### Instructions for the task
The answer must be an exact copy of the lines from the one with "Given: Tick the" through the final line of the records below, with no pictures.

[[ Record set open ]]

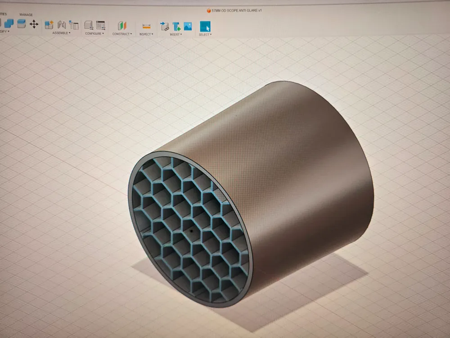The height and width of the screenshot is (338, 450).
Task: Click the blue Combine blocks icon
Action: (10, 23)
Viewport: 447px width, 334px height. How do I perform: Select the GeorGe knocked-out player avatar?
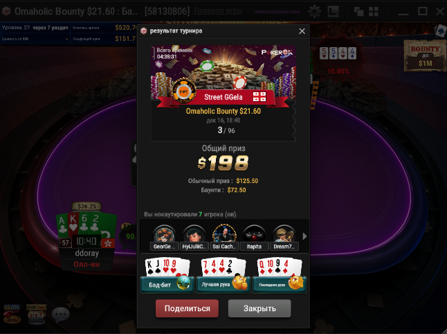point(164,238)
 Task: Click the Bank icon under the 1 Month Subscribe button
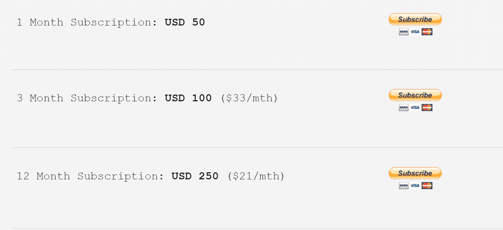(x=404, y=32)
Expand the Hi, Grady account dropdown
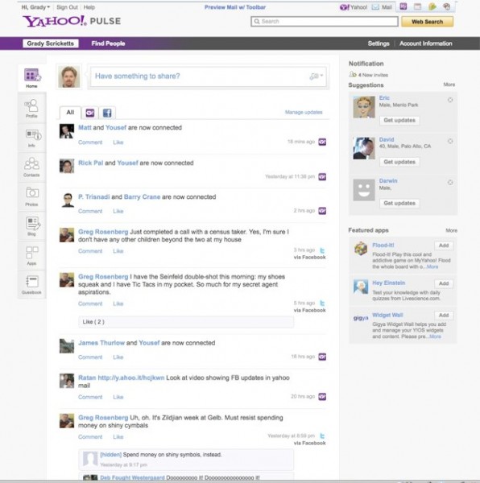Screen dimensions: 480x483 tap(35, 7)
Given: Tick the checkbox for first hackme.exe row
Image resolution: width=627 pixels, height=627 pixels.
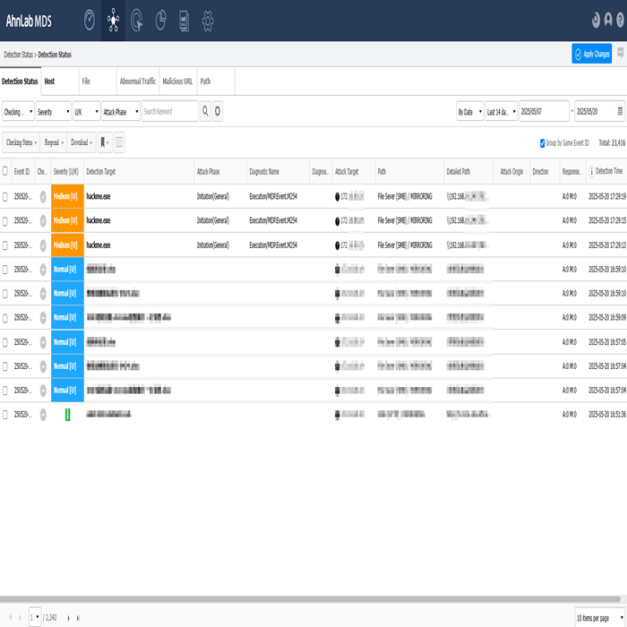Looking at the screenshot, I should pyautogui.click(x=5, y=195).
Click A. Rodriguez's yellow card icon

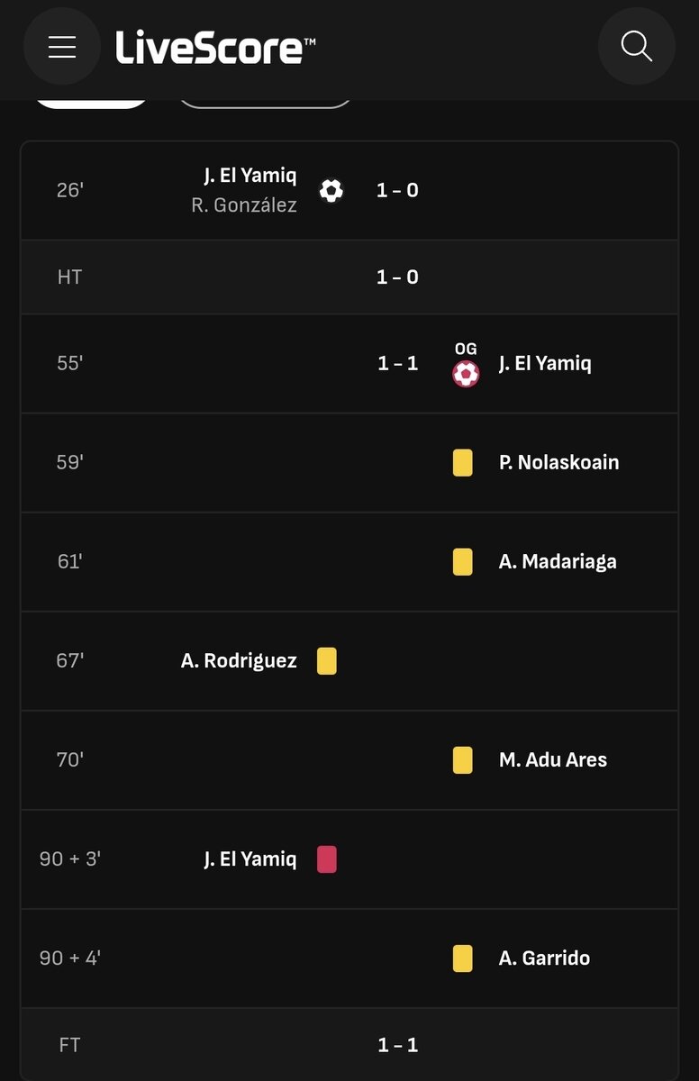click(326, 661)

[[ Record set closed ]]

### Answer space
Given: Tick the checkbox for first hackme.exe row
Image resolution: width=627 pixels, height=627 pixels.
Looking at the screenshot, I should pyautogui.click(x=5, y=195).
Click A. Rodriguez's yellow card icon

click(326, 661)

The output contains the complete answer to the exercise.